Em caso de impotência, ao homem é dado o mesmo julgamento dado à mulher. Se
ele puder, é necessário que ele case com outra esposa, e em caso de sucesso em ter
crianças com ela, então é dito que o fracasso em ter filhos por parte da sua primeira
esposa é devido ao fato do sangue de ambos não combinar. Mas se um homem sabe que
ele é naturalmente impotente e deseja manter sua herdade em harmonia, ele permite que
sua esposa ou esposas tenham companheiros sexuais ou amigos cumpram o dever da
procriação. As crianças provenientes dessa união são consideradas exatamente da
mesma forma como se o marido real tivesse sido fisicamente apto sexualmente.
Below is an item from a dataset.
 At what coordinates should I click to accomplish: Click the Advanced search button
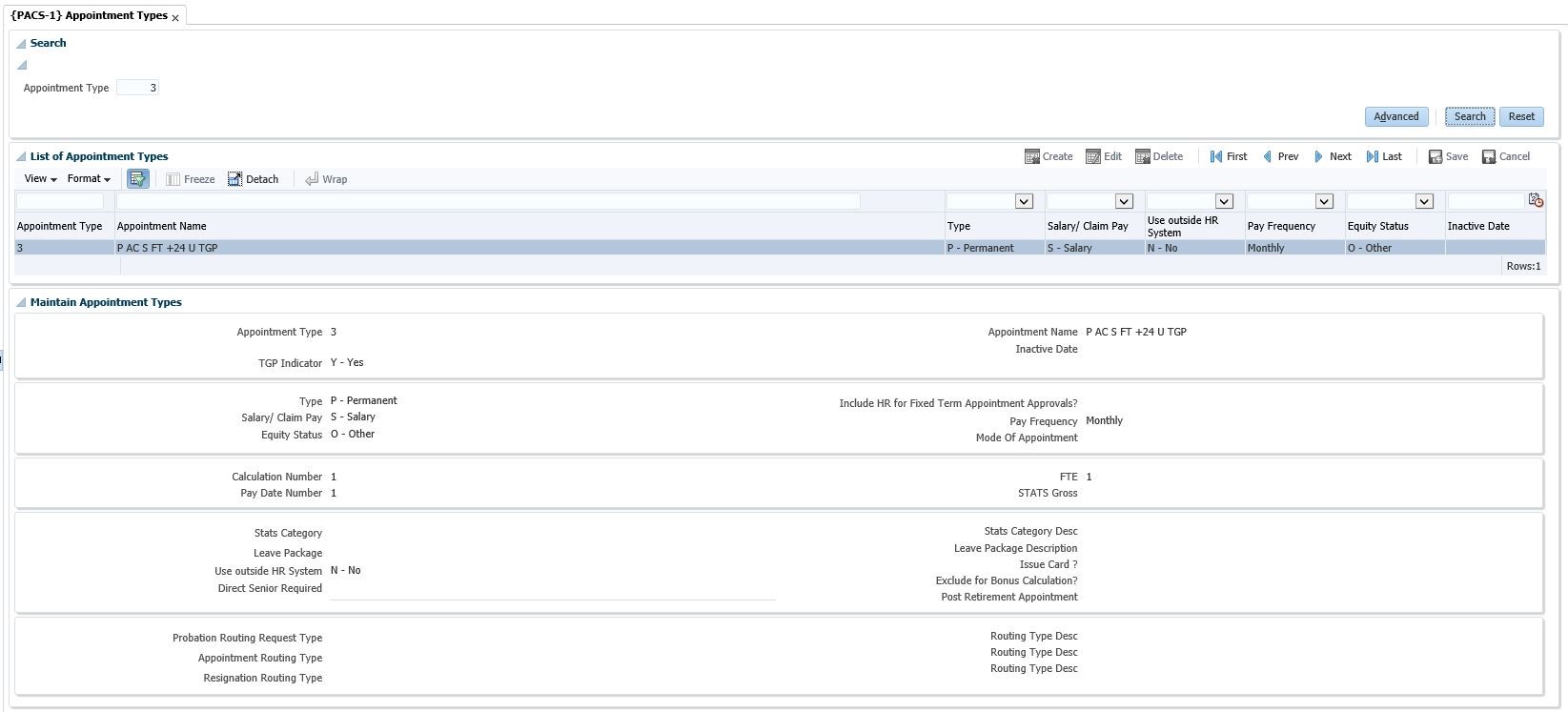click(1395, 116)
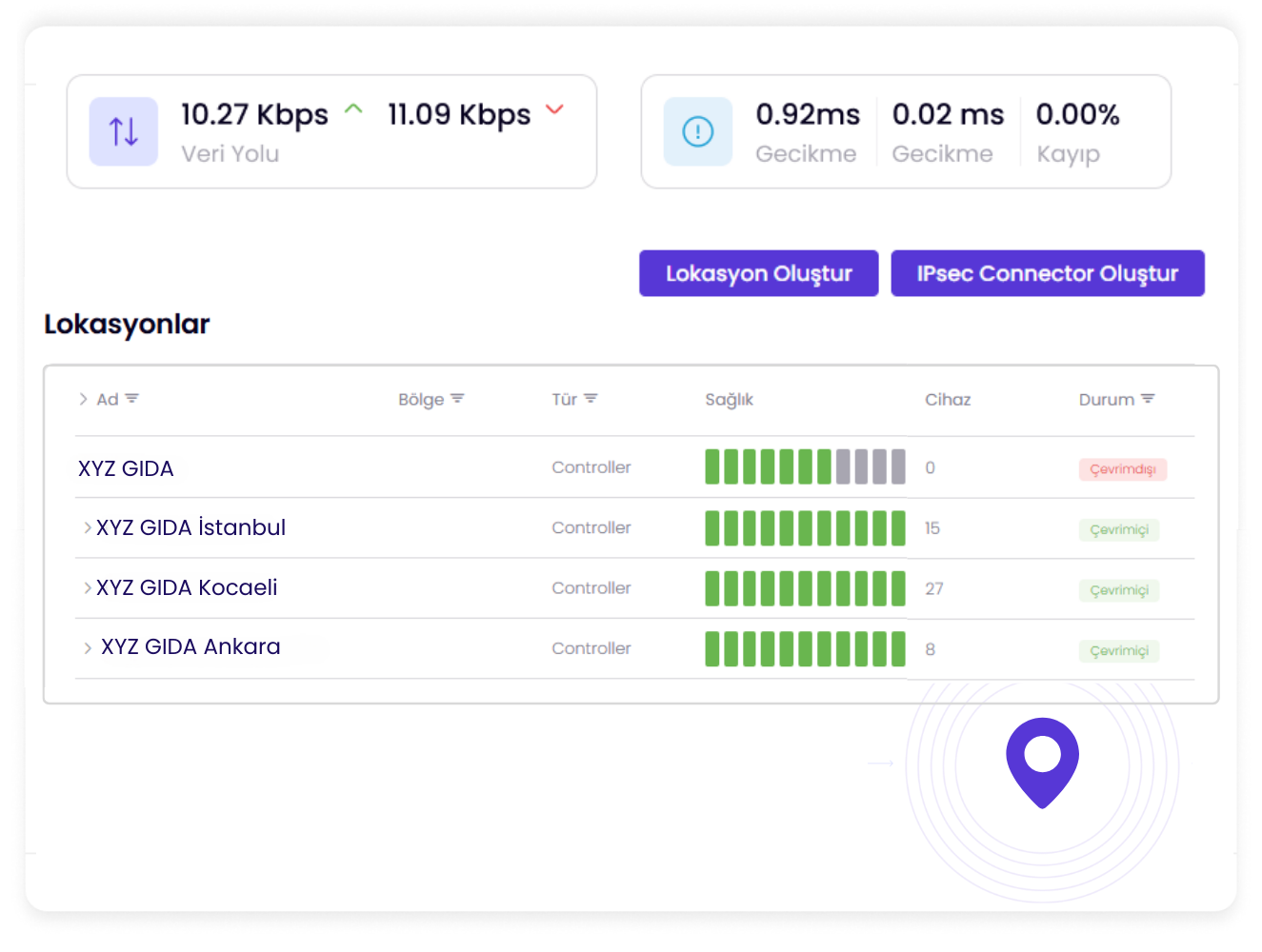Expand all rows via header chevron
The height and width of the screenshot is (952, 1262).
pos(83,399)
Quando uma esposa é maltratada pelo seu esposo ela tem o direito de retornar a
seu pai para proteção. Se o mau trato for provado, o pai pode manter sua filha em sua
herdade até o momento que o marido pague uma multa e prometa não maltratar sua
esposa novamente. Se a esposa tiver dado à luz a uma criança, o marido não pode
reclamar a propriedade que ele tinha dado como roracio, mas em caso de divórcio a
criança é sempre deixada com o pai. Se a mulher se casar de novo, o antigo marido tem o
direito de reclamar ao menos a metade de seus ovinos e caprinos ou bovinos. Mas se ela
permanece na herdade de seu pai ou talvez na de seus amigos, nenhuma propriedade
pode ser reclamada. Por outro lado, se acontece dela ter uma criança durante esse
período, o antigo marido pode reclamar essa criança enquanto sua, enquanto o roracio
não retorna a união não é completamente dissolvida.
Quando não há crianças na união matrimonial a separação ou divórcio é muito
mais simples do que o contrário. No sistema de casamento Gikuyu a presença de
crianças é um sinal óbvio para a manutenção do casal juntos em harmonia.